Loose teeth or dentures that no longer fit well.
Trouble chewing or swallowing or moving the tongue or jaw.
Swelling of jaw.
Sore throat or feeling that something is caught in the throat.
Present illness:
This 36 years-old male patient has habits of smoking and drinking for more than ten years.
He has history of 1) 過去病史 2) 過去病史. He denied history of human papillomavius
infection. He also denied exposure to direct or artificial sunlight over long periods of time.
This time, he was admitted due to 症狀+時間. (A sore on the lip or in the mouth that
does not heal/ A mass lesion or thickening on the lips or gums or in the mouth/ A white or
red patch on the gums, tongue, tonsils, or lining of the mouth/ Bleeding, pain, or numbness
in the lip or mouth/ Change in voice/ Loose teeth or dentures that no longer fit well/
Trouble chewing or swallowing or moving the tongue or jaw/ Swelling of jaw/ Sore throat
or feeling that something is caught in the throat.)

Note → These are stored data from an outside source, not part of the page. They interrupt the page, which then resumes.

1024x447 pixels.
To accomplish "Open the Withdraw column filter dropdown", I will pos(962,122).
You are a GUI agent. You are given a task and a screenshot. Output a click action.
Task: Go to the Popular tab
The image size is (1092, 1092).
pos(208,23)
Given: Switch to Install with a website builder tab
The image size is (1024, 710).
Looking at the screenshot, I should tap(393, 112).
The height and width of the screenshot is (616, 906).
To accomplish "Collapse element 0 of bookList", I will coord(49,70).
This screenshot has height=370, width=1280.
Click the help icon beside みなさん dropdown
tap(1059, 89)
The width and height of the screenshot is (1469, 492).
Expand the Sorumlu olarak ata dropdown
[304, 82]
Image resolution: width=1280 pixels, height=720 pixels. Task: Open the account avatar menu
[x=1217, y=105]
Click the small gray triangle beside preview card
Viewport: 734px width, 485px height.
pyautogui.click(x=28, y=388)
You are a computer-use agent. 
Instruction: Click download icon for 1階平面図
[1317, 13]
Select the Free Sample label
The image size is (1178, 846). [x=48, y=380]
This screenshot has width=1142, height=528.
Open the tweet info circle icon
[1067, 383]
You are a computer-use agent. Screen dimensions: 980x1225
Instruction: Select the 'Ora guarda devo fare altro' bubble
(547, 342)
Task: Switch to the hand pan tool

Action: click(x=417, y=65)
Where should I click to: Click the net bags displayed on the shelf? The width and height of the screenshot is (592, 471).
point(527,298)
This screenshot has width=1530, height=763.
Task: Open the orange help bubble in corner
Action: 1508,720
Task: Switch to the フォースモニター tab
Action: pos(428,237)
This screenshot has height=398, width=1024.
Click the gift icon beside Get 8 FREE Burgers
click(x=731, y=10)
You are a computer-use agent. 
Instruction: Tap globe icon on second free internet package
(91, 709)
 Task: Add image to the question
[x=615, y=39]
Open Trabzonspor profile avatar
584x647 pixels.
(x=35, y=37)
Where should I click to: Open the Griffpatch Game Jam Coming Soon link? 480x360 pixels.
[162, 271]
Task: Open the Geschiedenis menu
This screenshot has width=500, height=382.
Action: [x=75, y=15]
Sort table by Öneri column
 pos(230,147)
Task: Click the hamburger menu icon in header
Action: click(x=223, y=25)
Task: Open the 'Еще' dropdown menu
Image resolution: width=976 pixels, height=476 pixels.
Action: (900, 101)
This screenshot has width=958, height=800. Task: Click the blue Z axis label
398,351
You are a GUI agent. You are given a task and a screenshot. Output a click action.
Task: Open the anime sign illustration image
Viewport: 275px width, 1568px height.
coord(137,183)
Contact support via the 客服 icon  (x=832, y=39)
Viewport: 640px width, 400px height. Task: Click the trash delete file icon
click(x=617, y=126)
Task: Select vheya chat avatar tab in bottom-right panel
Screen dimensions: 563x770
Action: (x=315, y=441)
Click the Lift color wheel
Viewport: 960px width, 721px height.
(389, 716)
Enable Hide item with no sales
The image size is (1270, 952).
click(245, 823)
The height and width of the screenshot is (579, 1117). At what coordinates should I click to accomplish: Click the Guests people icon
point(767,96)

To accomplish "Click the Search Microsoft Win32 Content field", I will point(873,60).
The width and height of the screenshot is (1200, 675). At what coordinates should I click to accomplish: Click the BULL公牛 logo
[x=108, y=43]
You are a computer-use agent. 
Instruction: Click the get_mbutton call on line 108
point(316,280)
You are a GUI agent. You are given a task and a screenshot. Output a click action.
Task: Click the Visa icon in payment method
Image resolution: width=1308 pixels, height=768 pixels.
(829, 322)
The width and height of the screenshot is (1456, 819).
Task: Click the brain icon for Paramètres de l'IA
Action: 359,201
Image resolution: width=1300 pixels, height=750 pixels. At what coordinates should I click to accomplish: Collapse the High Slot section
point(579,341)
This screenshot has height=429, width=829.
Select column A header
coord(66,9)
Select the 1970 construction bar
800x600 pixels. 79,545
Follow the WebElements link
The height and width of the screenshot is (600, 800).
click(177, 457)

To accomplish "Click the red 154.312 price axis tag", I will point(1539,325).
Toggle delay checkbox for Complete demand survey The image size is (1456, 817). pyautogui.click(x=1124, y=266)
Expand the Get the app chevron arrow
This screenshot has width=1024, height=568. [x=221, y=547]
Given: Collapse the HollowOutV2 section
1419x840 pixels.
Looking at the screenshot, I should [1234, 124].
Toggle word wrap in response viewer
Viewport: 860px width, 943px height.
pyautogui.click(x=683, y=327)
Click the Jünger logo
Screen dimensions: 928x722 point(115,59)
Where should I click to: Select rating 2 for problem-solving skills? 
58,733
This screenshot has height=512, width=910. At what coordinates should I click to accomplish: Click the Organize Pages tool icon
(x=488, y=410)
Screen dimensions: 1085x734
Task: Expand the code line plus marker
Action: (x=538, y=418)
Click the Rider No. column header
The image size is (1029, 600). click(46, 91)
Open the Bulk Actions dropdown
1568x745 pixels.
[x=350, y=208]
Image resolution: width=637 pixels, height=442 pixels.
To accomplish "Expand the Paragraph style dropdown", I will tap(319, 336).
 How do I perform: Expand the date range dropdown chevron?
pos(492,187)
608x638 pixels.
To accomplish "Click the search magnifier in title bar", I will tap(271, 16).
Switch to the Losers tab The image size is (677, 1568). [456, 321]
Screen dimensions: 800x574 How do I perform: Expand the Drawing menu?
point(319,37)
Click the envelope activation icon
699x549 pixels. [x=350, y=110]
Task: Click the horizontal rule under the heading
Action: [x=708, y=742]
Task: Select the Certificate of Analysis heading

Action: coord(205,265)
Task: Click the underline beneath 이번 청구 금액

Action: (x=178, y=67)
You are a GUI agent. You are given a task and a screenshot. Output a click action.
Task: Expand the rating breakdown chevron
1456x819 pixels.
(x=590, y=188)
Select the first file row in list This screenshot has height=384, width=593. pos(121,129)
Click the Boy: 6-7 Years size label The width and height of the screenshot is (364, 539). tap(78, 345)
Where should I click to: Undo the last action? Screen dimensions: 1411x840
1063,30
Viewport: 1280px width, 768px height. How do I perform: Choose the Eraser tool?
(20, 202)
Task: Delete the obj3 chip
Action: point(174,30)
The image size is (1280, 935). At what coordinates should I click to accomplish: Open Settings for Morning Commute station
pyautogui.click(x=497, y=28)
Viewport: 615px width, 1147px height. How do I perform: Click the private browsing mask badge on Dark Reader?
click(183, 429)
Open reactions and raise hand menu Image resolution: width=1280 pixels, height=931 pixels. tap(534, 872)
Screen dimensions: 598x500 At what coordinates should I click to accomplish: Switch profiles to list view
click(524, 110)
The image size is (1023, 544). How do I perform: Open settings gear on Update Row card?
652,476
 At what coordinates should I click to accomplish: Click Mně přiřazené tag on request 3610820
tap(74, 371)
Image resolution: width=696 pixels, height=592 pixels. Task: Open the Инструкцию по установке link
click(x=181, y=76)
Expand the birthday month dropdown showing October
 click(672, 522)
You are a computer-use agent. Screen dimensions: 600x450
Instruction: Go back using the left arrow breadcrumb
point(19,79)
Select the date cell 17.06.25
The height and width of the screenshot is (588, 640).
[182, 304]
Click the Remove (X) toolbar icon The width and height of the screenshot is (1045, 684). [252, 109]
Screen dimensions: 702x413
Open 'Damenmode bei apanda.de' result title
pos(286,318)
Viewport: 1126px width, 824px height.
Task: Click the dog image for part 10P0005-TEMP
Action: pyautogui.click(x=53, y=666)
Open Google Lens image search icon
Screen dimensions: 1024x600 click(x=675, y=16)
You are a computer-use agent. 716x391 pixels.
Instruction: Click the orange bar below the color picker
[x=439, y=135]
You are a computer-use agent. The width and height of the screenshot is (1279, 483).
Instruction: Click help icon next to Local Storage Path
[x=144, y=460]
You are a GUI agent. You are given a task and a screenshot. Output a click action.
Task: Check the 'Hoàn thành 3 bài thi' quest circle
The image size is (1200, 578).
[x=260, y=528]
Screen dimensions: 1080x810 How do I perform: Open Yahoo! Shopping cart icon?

According to himself, he has suffered from 症狀+時間. Besides, 套用及帶入幾項以下
症狀(A sore on the lip or in the mouth that does not heal/ A mass lesion or thickening on
the lips or gums or in the mouth/ A white or red patch on the gums, tongue, tonsils, or
lining of the mouth/ Bleeding, pain, or numbness in the lip or mouth/ Change in voice/
Loose teeth or dentures that no longer fit well/ Trouble chewing or swallowing or moving
the tongue or jaw/ Swelling of jaw/ Sore throat or feeling that something is caught in the
throat/ Asymmetric swelling and sore throat with pain often radiating to the ipsilateral ear.)
He also complained of occasional halitosis or trismus. No known family member has
history of oral tumors or carcinoma.
九. 【Epiglottitis】
Chief Complaint:
Sudden onset of short of breath
Present illness:
This 45 year-old female with history of hypertension controlled with medical management
was admitted via ER due to sudden onset of shortness of breath.
According to the patient, she had a sore throat for about three days and even went to LMD
for help. Unfortunately, the symptoms didn’t improve. She felt shortness of breath since
this evening and also chilliness and fever. So she went to our ER for help.
Physical examination revealed shortness of breath and respiratory muscle use. We gave her
atrovent and bricanyl but the symptoms didn’t improve. Neck lateral X ray showed a
thumb sign. Bedside Npsocy was performed and showed infected and swollen epiglottis
with airway compromise. We performed nasal endoscopy and then transferred her to ICU.
Under the impression of acute epiglottitis, she was admitted to receive respiratory and
antibiotics therapies.
十. 【Deep neck infection】
Chief Complaint:
Right neck painful palpable mass and limitation for three days
Present illness:
This 36 year-old male with history of hypertension and type 2 DM not controlled with
medical management was admitted via ER due to palpable mass and movement limitation
of the right neck for three days.
According to the patient, he had the sore throat for about one week and even went to LMD
for help. Unfortunately, the symptoms didn’t improve. He felt pain and swelling in the
neck three days ago. The swelling and pain became worsen and worsen. He also felt
chilliness and fever. So he went to our ER for help.
Physical examination showed local heat and a palpable mass about 3*3cm in the right neck.
Oral showed bilateral tonsil injected with pus accumulation on NP. We performed
Nasopharyngealscopy, showing swelling of the right parapharyngeal wall and lingual tonsil
with vocal cord edema. We ordered a CT and found an abscess from SCM to supraclavicle.
Under the impression of deep neck infection, he was admitted and received I&D surgery.